[Start of Attachment]

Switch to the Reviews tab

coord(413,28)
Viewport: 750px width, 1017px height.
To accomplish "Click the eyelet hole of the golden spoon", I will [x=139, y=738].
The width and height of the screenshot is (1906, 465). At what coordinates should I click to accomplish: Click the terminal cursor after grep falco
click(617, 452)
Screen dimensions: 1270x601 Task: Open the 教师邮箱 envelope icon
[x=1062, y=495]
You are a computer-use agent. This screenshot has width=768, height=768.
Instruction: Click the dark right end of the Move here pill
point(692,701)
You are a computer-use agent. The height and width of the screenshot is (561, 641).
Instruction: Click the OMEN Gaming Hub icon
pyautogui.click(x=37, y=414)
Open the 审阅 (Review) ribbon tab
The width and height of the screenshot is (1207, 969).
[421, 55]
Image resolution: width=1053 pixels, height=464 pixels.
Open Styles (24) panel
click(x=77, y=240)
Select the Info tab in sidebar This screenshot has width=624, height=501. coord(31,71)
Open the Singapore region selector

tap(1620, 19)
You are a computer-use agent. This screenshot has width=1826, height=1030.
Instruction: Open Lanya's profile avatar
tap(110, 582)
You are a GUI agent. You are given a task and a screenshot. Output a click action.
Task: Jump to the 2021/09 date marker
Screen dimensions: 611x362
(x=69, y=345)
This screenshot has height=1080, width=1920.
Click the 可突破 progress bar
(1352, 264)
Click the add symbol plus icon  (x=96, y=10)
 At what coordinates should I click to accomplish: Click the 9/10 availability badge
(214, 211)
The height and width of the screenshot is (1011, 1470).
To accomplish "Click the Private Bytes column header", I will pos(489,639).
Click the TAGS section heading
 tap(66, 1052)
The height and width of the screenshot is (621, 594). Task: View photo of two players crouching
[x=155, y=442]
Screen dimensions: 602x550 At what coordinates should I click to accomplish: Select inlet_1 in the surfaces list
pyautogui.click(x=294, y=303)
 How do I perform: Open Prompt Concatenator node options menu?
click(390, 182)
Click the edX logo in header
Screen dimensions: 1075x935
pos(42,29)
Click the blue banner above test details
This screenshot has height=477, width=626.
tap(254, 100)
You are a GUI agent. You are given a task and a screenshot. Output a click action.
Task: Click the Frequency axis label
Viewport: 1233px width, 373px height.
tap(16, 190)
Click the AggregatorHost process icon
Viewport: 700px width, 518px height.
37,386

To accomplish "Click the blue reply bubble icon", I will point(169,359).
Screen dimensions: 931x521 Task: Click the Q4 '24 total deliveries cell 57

[End of Attachment]

▶ **What you have to do**
Where the word "computer" shows up in a line of the listing, return that line.

▶ **Response box**
You are a computer-use agent. This screenshot has width=768, height=768.
You are a computer-use agent. The height and width of the screenshot is (561, 641).
You are a computer-use agent. This screenshot has width=1826, height=1030.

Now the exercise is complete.